Así es, con esta película tengo la impresión de trasladarme –el mundo no deja de ser una permanente ida y vuelta a lo Sísifo- en el túnel del tiempo –otros nombres, otros rostros- a épocas pretéritas no tan lejanas de la Transición y a encontrados, apasionados debates cinematográficos. No tengo espacio suficiente para extenderme sobre ello, pero sí diré que la mayoría de conocidos que defendían airados en aquel momento a Goddard, Tarkovski, Pasolini, Fassbinder, Antonioni y otros popes de la intelectualidad y el experimentalismo, hoy en día, con el paso de los años, me manifiestan que no pueden soportar la mayoría de ese cine que defendieron con tanta vehemencia –actitud que jamás me parece mal a condición de que no se llegue a la desconsideración de quien no piense como uno mismo, pues lo contrario es totalitarismo puro y duro, Orwell vamos- y con tanto ardor guerrero. Ese que muchos utilizaban unos cuantos como arma arrojadiza para remarcar una petulante, fútil y vana, ridícula superioridad, ante quienes no participaban de su opinión categórica. Por supuesto, algunos han sido coherentes y lo continúan amando. Pero, en cualquier caso, este no es el mundo del anteriormente citado Orwell en el que todos tenemos que tener los mismos gustos al unísono. Que cada cual se ate los machos o las bridas. Lo único que reclamo es sinceridad. Al final todo se trata de no engañarse a uno mismo, y a partir de ahí, viva la diversidad de pensamiento y las opiniones enfrentadas, la utilización del propio criterio.

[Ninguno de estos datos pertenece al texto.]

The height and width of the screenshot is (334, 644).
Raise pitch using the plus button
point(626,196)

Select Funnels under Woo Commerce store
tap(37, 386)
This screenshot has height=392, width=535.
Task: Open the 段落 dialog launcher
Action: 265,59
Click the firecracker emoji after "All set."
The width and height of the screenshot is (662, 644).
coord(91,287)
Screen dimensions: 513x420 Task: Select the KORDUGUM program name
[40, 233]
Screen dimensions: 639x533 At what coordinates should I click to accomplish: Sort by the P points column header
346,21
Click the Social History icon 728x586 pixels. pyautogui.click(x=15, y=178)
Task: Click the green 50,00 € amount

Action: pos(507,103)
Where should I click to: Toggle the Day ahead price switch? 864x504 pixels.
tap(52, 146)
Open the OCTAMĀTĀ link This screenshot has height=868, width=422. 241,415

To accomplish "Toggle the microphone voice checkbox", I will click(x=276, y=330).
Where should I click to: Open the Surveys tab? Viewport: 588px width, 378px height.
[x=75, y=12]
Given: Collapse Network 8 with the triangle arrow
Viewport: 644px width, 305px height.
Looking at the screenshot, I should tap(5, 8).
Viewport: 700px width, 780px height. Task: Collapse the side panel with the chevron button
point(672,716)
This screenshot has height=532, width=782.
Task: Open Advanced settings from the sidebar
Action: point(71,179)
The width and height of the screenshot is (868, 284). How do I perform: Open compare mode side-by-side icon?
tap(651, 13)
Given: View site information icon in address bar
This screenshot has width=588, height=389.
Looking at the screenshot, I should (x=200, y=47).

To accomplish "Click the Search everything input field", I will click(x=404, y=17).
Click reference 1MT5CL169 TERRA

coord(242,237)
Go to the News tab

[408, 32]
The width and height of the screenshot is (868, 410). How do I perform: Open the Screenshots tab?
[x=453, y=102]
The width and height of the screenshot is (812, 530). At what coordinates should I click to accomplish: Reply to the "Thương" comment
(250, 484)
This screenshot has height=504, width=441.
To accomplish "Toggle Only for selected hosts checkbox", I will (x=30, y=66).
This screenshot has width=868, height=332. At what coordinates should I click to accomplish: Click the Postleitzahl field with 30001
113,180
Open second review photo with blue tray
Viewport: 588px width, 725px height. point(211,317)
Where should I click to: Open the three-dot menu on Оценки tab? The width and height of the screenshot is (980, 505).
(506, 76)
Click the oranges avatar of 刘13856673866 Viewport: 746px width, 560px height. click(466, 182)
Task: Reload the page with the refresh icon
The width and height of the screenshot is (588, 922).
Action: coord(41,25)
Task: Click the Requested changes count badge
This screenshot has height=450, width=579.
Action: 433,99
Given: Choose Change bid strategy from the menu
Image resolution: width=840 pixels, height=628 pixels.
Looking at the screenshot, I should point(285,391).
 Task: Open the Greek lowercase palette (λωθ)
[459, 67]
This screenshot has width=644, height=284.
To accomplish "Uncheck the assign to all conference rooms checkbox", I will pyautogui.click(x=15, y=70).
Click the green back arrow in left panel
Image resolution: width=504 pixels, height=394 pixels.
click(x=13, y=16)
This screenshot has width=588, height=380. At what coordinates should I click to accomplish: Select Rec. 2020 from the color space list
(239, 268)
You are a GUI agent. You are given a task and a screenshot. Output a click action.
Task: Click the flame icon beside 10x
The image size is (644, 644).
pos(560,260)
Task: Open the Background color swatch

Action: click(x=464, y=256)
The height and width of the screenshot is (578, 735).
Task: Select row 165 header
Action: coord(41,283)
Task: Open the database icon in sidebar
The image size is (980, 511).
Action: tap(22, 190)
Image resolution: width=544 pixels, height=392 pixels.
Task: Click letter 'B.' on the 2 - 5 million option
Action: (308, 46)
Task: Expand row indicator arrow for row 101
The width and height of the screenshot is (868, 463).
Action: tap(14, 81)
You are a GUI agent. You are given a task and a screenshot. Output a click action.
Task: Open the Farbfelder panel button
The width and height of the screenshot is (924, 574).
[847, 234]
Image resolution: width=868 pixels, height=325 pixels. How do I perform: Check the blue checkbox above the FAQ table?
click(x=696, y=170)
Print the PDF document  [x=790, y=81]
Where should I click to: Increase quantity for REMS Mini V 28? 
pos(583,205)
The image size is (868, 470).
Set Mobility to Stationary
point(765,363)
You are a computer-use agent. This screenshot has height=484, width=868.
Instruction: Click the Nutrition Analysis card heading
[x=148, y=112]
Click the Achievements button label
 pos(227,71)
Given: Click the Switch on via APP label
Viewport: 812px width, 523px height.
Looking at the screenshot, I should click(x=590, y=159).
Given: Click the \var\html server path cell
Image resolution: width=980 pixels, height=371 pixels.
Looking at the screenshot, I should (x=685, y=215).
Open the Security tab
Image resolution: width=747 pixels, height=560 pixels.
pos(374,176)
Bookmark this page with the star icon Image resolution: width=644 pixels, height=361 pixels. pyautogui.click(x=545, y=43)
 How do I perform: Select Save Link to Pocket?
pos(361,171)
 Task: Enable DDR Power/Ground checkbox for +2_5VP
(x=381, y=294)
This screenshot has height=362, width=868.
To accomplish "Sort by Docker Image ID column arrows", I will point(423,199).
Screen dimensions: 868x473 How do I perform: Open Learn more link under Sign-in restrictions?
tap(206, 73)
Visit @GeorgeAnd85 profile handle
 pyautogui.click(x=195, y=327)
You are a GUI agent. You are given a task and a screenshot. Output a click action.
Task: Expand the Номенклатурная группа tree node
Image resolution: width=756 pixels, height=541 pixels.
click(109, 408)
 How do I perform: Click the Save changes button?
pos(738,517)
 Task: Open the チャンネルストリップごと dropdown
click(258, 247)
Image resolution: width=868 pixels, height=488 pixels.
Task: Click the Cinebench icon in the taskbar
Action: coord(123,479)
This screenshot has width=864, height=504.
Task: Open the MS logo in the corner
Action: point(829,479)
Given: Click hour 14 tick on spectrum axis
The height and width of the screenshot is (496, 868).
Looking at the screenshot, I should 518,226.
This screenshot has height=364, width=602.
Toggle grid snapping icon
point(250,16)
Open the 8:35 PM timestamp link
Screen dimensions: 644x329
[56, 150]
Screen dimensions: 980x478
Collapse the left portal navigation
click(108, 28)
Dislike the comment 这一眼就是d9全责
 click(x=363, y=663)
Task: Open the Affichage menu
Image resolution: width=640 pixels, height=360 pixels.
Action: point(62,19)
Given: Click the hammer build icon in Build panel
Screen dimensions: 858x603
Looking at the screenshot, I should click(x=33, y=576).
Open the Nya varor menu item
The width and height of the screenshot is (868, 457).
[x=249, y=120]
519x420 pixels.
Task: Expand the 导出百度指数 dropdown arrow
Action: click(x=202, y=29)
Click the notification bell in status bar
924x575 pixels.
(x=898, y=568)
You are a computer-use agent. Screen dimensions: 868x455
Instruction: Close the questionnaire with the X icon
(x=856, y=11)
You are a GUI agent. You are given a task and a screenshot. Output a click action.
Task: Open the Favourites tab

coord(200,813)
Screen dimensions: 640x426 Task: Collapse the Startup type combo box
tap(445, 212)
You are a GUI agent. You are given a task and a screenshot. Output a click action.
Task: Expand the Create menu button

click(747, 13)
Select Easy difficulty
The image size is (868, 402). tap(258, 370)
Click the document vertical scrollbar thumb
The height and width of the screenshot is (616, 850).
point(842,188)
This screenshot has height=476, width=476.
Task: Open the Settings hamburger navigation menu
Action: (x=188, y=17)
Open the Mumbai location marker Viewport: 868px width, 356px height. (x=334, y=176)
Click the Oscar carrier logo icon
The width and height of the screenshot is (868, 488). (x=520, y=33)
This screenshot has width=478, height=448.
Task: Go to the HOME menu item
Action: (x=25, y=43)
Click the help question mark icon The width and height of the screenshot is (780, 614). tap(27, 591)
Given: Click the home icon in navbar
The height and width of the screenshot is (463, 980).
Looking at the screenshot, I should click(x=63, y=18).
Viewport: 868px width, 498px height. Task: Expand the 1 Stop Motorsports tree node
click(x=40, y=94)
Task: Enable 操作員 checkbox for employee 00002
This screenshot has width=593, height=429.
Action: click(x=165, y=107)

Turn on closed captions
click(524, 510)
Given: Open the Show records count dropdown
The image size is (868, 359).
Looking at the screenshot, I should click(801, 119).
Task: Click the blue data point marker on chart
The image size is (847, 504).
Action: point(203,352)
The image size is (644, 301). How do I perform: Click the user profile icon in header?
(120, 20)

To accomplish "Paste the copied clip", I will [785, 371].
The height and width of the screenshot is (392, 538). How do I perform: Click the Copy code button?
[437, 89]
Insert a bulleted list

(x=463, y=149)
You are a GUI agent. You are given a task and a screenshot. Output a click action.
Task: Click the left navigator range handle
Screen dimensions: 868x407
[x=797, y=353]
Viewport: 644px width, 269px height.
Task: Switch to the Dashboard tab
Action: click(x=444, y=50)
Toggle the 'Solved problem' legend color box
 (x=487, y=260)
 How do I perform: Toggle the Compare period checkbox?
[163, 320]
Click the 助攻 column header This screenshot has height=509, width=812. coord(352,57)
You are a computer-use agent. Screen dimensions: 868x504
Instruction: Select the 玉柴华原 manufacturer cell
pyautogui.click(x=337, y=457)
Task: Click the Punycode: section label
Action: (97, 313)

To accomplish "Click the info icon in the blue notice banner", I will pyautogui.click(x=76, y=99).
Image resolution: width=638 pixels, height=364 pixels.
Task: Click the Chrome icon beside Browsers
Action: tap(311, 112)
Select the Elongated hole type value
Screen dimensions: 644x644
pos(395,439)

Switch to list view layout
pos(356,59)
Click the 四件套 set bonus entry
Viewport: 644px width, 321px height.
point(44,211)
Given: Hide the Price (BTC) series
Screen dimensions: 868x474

Disculpen tan prolijo pero entiendo que necesario prólogo. En base al mismo, les confesaré que me da igual que EL FARO sea metáfora de la locura y la enajenación, alegoría sobre la soledad que imagina monstruos (marinos, mitológicos, en este caso), complejo universo de símbolos, etcétera, etcétera. Todo eso estaría fenomenal si provocara mi enganche, que apenas lo hace. No acabo de entrar y bien que lo siento. No son prejuicios, sencillamente en este caso tal vez sea incapacidad por mi parte o impotencia (lo cual no me preocupa en absoluto). Me pasó recientemente con títulos venerados por la modernidad como MADRE! de Aranofsky o THE SQUARE… Y otros cuantos más, pero me limito a un par de ejemplos por no darles mucho más la brasa.
Reparo en las palabras de una colega –Eulalia Iglesias- con la que comparto reflexión, “película más pensada para ser admirada que para ser disfrutada”. Y ya, ya sé que mucha gente lo consigue, me alegro sinceramente. No es mi caso. El sopor me invade en algunos momentos. Miro de vez en cuando sin molestar a nadie –solo hay dos almas en la sala- el reloj del móvil. El duelo actoral me agota, me parece teatralizado y fatigoso, con esos ojos desorbitados y flatulencias del gran Willem Dafoe que supongo pretende conferir carácter indistintamente realista y simbólico, pero que francamente me genera completo desinterés, cuando no hastío. Es tan intensamente "stanislavskiano", tan “profundo” lo que se intercambian, que me desmadeja. Qué cansancio.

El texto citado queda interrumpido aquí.